Who Am I?

I had the incredible privilege of going back home to Houston last week to visit my family. While home, I attended the church that I grew up in (www.second.org) where one of my favorite pastors delivered a convicting (and much-needed) sermon entitled, “Who Am I?” Honestly, I don’t think many of us are strangers to this question – we all find ourselves on a sort of epic Homeric quest for greater self-awareness at some point in our lives. When I moved to Nashville 5 years ago to attend Belmont, I was excited about the prospect of really “finding myself” in college. Much to my dismay, I just found more questions. It seemed like finding my identity was like trying to get a handle on an unruly, hyperactive child – the second I thought I had a hold on it, it would slip through my fingers. I was tired and frustrated by the chase.

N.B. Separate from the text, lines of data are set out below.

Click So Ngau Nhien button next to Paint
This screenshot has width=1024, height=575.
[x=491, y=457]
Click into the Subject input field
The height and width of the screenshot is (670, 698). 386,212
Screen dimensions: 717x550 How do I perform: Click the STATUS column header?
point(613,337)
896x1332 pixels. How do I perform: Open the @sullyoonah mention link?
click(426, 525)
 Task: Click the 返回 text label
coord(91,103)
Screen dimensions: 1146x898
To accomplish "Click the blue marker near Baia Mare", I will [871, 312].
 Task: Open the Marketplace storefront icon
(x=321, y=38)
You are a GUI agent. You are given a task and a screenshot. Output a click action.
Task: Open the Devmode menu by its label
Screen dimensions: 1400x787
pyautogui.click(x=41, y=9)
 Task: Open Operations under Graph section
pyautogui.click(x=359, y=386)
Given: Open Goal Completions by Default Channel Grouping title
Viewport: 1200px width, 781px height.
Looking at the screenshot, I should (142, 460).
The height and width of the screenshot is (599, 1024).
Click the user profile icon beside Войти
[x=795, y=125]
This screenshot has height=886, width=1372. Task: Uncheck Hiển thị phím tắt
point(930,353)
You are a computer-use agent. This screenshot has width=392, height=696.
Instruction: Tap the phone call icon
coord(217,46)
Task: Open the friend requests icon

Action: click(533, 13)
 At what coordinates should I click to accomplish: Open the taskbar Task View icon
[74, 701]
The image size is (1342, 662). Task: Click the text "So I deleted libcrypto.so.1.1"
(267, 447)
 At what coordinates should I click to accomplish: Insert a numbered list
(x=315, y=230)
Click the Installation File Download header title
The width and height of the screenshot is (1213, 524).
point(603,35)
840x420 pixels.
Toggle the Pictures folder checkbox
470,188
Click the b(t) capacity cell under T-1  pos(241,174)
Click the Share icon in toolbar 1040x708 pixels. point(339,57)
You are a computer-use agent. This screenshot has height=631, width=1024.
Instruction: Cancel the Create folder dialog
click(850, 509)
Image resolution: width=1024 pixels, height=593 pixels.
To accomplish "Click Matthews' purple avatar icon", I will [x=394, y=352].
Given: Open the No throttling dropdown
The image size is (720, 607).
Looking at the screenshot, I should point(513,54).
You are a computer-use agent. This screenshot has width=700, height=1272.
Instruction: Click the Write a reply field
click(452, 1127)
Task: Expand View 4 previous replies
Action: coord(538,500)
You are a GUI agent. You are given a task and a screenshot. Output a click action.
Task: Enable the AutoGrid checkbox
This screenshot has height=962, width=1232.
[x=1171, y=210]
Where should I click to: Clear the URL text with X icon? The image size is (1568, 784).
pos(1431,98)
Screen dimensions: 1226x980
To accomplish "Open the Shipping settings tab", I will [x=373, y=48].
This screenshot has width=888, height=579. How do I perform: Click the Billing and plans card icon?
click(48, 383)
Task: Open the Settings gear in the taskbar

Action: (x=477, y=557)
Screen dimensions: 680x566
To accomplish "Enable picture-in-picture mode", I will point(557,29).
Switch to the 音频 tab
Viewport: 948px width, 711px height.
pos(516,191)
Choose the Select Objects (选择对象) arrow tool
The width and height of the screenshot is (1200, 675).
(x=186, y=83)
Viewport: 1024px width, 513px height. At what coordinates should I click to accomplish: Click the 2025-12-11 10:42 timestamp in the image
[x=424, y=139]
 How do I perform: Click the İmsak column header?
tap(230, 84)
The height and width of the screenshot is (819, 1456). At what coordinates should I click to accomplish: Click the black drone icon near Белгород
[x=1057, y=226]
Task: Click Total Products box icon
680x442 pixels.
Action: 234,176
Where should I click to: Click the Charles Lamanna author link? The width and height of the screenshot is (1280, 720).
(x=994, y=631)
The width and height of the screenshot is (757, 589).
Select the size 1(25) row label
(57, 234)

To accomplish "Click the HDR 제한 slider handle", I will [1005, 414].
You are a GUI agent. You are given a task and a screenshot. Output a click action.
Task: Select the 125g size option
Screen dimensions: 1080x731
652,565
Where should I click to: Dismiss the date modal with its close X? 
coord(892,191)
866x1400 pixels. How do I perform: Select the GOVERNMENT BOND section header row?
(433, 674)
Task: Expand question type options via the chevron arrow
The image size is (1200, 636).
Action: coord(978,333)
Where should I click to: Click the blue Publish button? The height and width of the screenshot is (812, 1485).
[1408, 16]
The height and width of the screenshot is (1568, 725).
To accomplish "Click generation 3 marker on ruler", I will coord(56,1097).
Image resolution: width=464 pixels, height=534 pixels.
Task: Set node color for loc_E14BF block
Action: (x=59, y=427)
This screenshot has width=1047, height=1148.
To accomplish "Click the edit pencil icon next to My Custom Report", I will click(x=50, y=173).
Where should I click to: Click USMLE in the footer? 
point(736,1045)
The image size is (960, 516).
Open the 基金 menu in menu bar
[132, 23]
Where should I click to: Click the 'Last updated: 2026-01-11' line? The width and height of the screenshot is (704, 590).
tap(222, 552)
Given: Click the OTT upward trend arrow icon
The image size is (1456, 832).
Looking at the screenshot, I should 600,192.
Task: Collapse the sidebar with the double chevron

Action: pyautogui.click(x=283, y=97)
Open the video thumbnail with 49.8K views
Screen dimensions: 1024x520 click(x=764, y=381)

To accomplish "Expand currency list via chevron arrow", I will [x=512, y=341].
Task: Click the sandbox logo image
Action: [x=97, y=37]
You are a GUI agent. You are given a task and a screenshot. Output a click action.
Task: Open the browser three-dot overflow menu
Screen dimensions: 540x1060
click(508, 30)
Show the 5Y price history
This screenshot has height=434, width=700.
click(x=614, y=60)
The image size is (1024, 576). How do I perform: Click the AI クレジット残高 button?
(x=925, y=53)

I think we’re all drawn to those people who truly know who they are. There is something really attractive about transparent and authentic people who are comfortable in their own skin, who look humbly upon their strengths, who find grace in their shortcomings. I’m fortunate to have some of those people in my life and, after quiet observation (and a little envy), I’ve discovered that, unlike me, they spend little time dwelling on who they are. Instead, they meditate more on who God is and they define themselves by who God says they are.

It’s little wonder that I have difficulty with my identity – I’m defining myself by the wrong things.

I am what I do.

I am what I have.

I am how I look.

I am who others say I am.

I am who I say I am.

The problem with defining myself by these things is that they are deceptive, fickle, and ever changing. If my identity rests solely in what I do, then when things don’t work out, I am a failure. If I define myself by who others say I am, then when I fail to meet expectations, I am a disappointment. These definitions lead to slavery and bondage.

I am a slave to performance.

I am a slave to my possessions.

I am a slave to vanity.

I am a slave to acceptance and people-pleasing.

I am a slave to my own erratic feelings.

Fortunately, there is a way to escape the bondage. Freedom comes from knowing that my identity is less about discovering who I am and more about knowing whose I am (please forgive the trite cliché). Brent Curtis and Brett Eldridge put it beautifully in The Sacred Romance:

Who am I, really? The answer to that question is found in the answer to another: What is God’s heart toward me, or, how do I affect Him? If God is the Pursuer, the Ageless Romancer, the Lover, then there has to be a Beloved, one who is the Pursued. This is our role in the story.

I am His beloved and this is all the identity I will ever need. I don’t have to be a slave to performance or opinion and I no longer have to chase after some elusive identity– I must simply rest in the freedom of His unending love, grace, and pursuit of me.